What is a port?
A port is a special device, which is used to allow easier, more dependable access to your child’s veins. It is made up of an injection port and a long hollow tube. The injection port is attached to one end of the tube and sits underneath the skin on your child’s chest. The other end of the tube is placed in a vein close to your child’s heart. When your child needs an injection, a special needle is inserted through the skin into the injection port using a sterile procedure allowing access to his/her veins.
When you and the haemophilia team have decided your child needs a port, he/she will be referred to the surgeon who will send you an appointment to come to the surgical clinic to discuss the procedure.
The surgeon will explain the procedure, the alternatives and the risks involved and answer any questions you may have. A date for the procedure will be arranged and you will receive notification of this date from the Admissions Department.
It will be necessary to bring your child to your haemophilia centre the week before surgery to have a blood test performed to check for inhibitors. The haemophilia nurse will organise this.
How is a port inserted?
Your child will go to the theatre and have a general anaesthetic for the operation. He/she will be in the theatre for about two hours in total. The surgeon will insert the port. This usually takes about 30-60 minutes. The rest of the time is spent putting your child to sleep and waking him/her up again.
What happens when I take my child to the hospital to have a port?
Admission: For children with haemophilia who need a port have the procedure at Children’s Hospital Ireland in Crumlin, a six-day stay in hospital is usually required. Your child will be admitted to the hospital the day before the operation. You will need to phone Admissions that morning to confirm there is a bed available and confirm the time of admission (usually 2 p.m.). On arrival to the hospital, you will attend the Admissions Office and from here you will be directed to the ward. Parents are welcome to stay either by the bedside or in parents’ accommodation. Further information is available in the patient’s handbook that will be provided by one of the haemophilia team.
Assessment: When you arrive on the ward a nurse will carry out a nursing assessment. A surgical doctor will examine your child.
Consent: The doctor will explain the procedure, answer any questions you may have and ask you to sign a form declaring that you have received sufficient information and you are giving your consent for the procedure. Do not sign this form unless you are happy you have all the information you need to fully understand the procedure. During the evening or night, a specialised nurse from the IV team will put in a cannula and take some bloods. Your child will need to fast for the operation. He/she will not be allowed food after 2 a.m. but may have a drink of clear fluids up until 6 a.m. the morning of the operation.

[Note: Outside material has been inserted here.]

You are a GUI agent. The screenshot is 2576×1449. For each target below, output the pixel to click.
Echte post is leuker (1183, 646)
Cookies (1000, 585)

The morning of the operation
A dose of coagulation factor concentrate will be administered to your child to bring factor level up to normal. A blood sample must be obtained from your child post factor administration. Once this blood is taken your child will be attached to a drip, which will administer coagulation factor concentrate for the next five days to keep his/her levels normal. He/she will have regular blood tests to make sure the infusion is maintaining his/her factor levels. As soon as the factor levels are confirmed your child will be taken to the operating theatre. All children with haemophilia having a port inserted will be in the theatre department before midday. One parent may go to the theatre and stay with the child until he/she is asleep.
After the operation?
After the operation, your child will be sent back to the recovery room until he/she is awake and ready to go back to the ward. A nurse from the ward will collect your child from the recovery room. You may go to the recovery room with the nurse. Your child may be irritable when he/she first awakens. This may be due to the anaesthetic or because he/she is sore or hungry. There will be a bandage over the wound to prevent bleeding and infection. This bandage should not be removed for 48 hours. There will usually, but not always be a needle in the port. If there is there will be a short tube with a bung on the end coming from the port. If there is a needle in the port, it may be used immediately if absolutely necessary. Factor level cannot be taken from the port.
On return to the ward, the nurses will closely monitor your child, his/her pulse and blood pressure, the wound and the coagulation factor infusion. Your child will receive pain relief medication during the procedure and should continue to have pain relief regularly for 24 – 48 hours afterwards. Paracetamol is usually sufficient, but codeine may be required. It is important that your child has sufficient pain relief so he/she can move normally and not become stiff. As soon as your child is awake and alert, he/she can have something to eat and drink. It is a good idea to start with clear fluids and a light diet in case he/she is sick after the anaesthetic. As soon as they are tolerating food they can eat normally.
The factor infusion will continue for five days after the surgery to ensure your child’s factor levels are normal until the wound is healed. This means he/she will be continuously attached to a drip, which will restrict his/her mobility for five days. Please bring toys or books to help amuse your child during this period.
The wound is generally closed with a dissolvable continuous stitch with steri-strips (plaster stitches) on the outside for added strength. The steri-strips should be left in place and allowed to fall off of their own accord. This may take 10 days.
Long-term care of the port
The haemophilia nurse in your centre will teach you how to care for your child’s port.